Investors who lost millions in syndicated mortgages call for changes at law society

Dozens of investors who lost millions of dollars in syndicated mortgages say provincial regulators and the Law Society of Ontario failed to protect them from the predatory scheme.

Lawyers failed to explain fine print, commission rates, investors allege

Teresa Mikolajczyk, 67, lost $100,000 of her retirement savings in a syndicated mortgage. (Nick Boisvert/CBC)

Dozens of investors who lost millions of dollars in syndicated mortgages say provincial regulators and the Law Society of Ontario failed to protect them from the predatory scheme.

The investors, who collectively go by the name Victims of Syndicated Mortgage Investments (VOSMI), rallied on Friday morning outside the law society's offices at Osgoode Hall in downtown Toronto.

"We feel they are partly responsible for this fiasco and for the loss, and we want them to take accountability," said Corrine Sutej, who helped organize the protest.

"Overall, we just feel very let down by the regulators and the law society."

VOSMI alleges that lawyers who worked on the mortgages deliberately withheld information about the riskiness of the projects, and failed to disclose commission rates as high as 35 per cent in the investments.

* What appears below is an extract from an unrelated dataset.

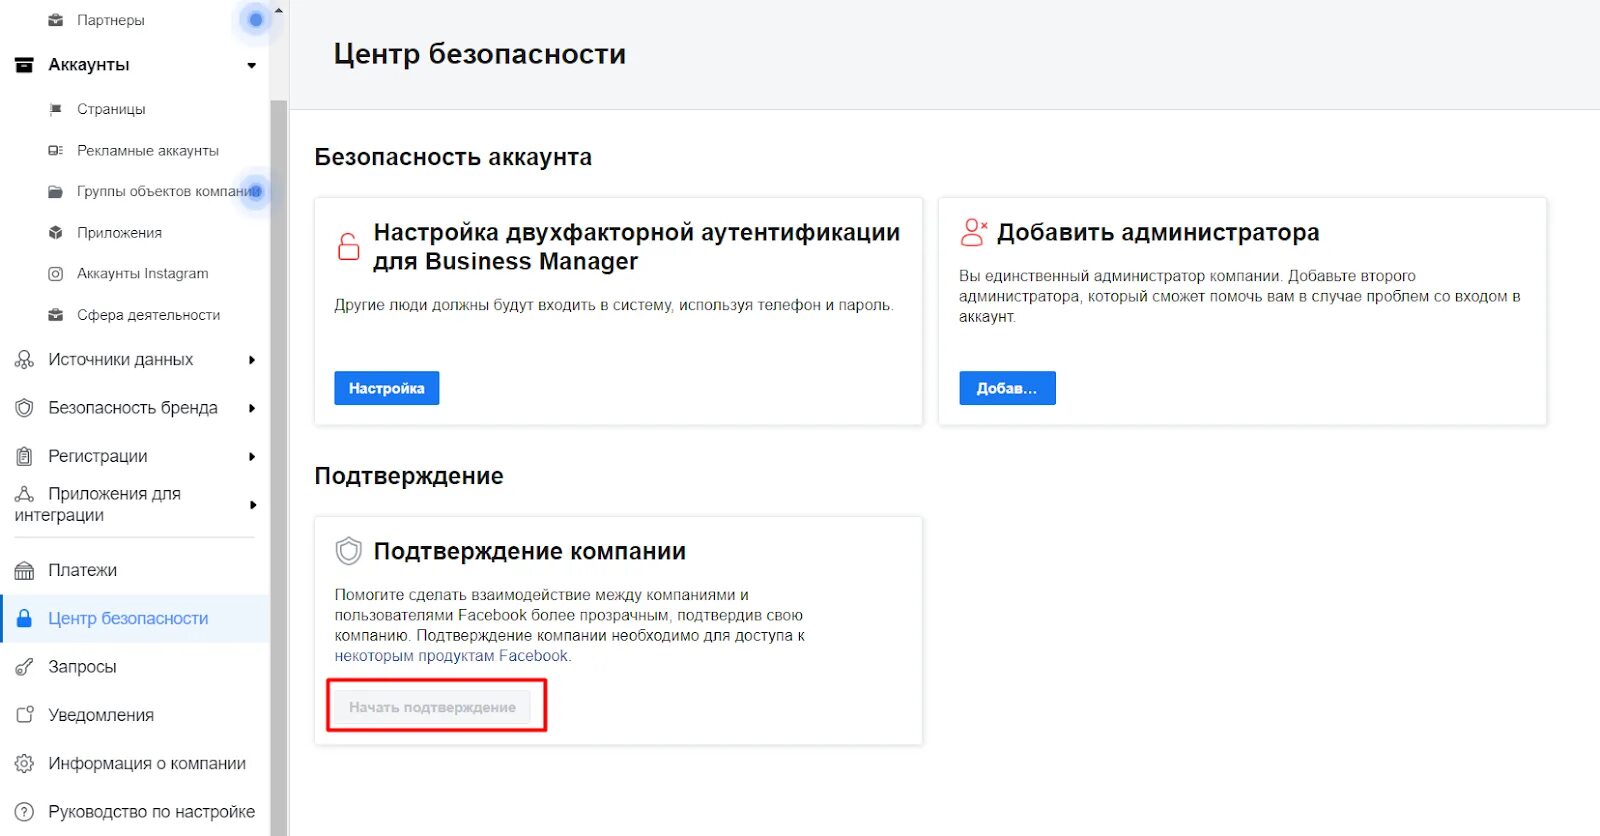The height and width of the screenshot is (836, 1600).
Task: Expand the Источники данных submenu arrow
Action: pos(252,360)
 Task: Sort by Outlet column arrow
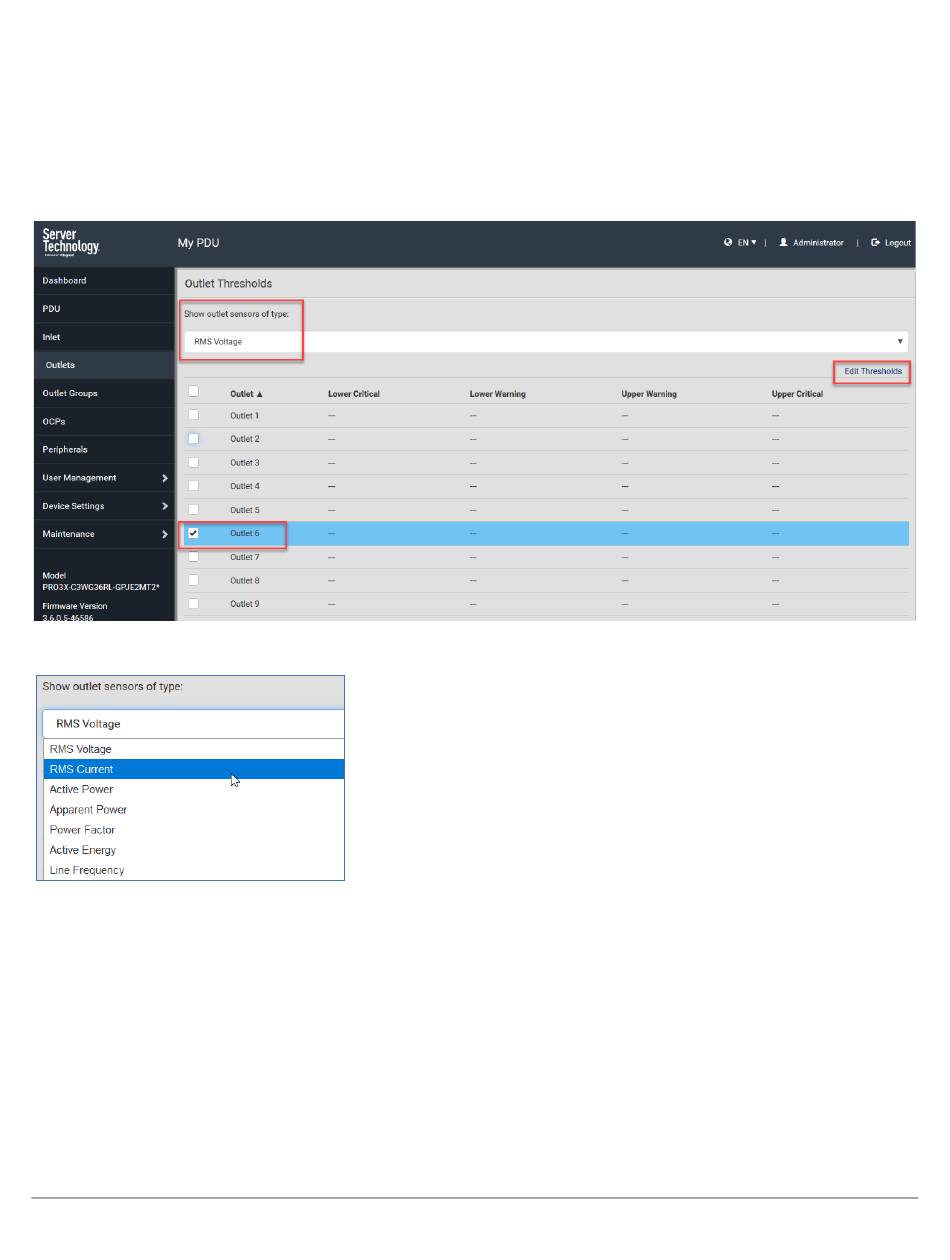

They are calling for thorough investigations into the lawyers and for those involved to be disbarred.

The majority of the protesters at Friday's event invested in syndicated mortgages at properties managed by Fortress Real Developments, a firm based in Richmond Hill, Ont.

Fortress Real Developments is under investigation by the RCMP over its role in the syndicated mortgages. (CBC)

The company is under investigation by the RCMP, and brokers associated with Fortress have been fined $1.1 million by the Financial Services Commission of Ontario (FSCO).

Syndicated mortgages are investments in which a developer finds more than one private lender to invest money in a property instead of going through a bank.

'You believe lawyers'

Some VOSMI members say they were promised returns of eight per cent annually, but have instead seen their money disappear.

"Our money is gone, our health is gone, we are totally, totally disappointed," said Teresa Mikolajczyk, who invested $100,000 in a syndicated mortgage.

She said the loss represents a major portion of her retirement savings, and that she's now struggling to pay for housing and basic necessities.

"I am worried about what I can do to live on my very little CPP. I cannot even pay my own apartment," she told CBC Toronto while fighting back tears.

Mikolajczyk, 67, is now blaming the experts who promised the mortgages would be safe and strictly regulated.

"You believe lawyers, you believe brokers, because I am not a lawyer," she added.

"Who we can trust here in Canada, who? We don't have anybody right now. Everybody left us alone."

VOSMI members say the developers, brokers and lawyers targeted seniors who are poorly equipped to endure such major financial hardship.

Protesters at the rally believe that lawyers knowingly participated in fraud while facilitating the mortgages. (Nick Boisvert/CBC)

"For people of my age, there is still some room, some time for recovery," said Nikolai Chekhmatov, who lost around $120,000. 

"For these people pretty much it's the end of the story."

Did regulators do enough?

VOSMI alleges that the Law Society of Ontario and FSCO failed to investigate the syndicated mortgages scheme when complaints first began to surface.

In the case of the Fortress mortgages, Sutej said the law society was notified in 2016, but failed to take action for more than a year.

"People invested during that time, they may not have if there was more of a warning out there," she said.

In a statement to CBC Toronto, the law society said it could not provide details about ongoing investigations into its members, but a spokesperson said the organization is aware of the problem.

"The Law Society published a Notice to Lawyers Concerning Syndicated Mortgages in an effort to alert lawyers to potential pitfalls when acting for clients on [syndicated mortgages] and to highlight lawyers' obligations in such cases," wrote Gelek Badheytsang.

The province has replaced FSCO with the Financial Services Regulatory Authority of Ontario (FSRA) since the Fortress investments scandal, though it is not clear if the new body will have more resources than its predecessor.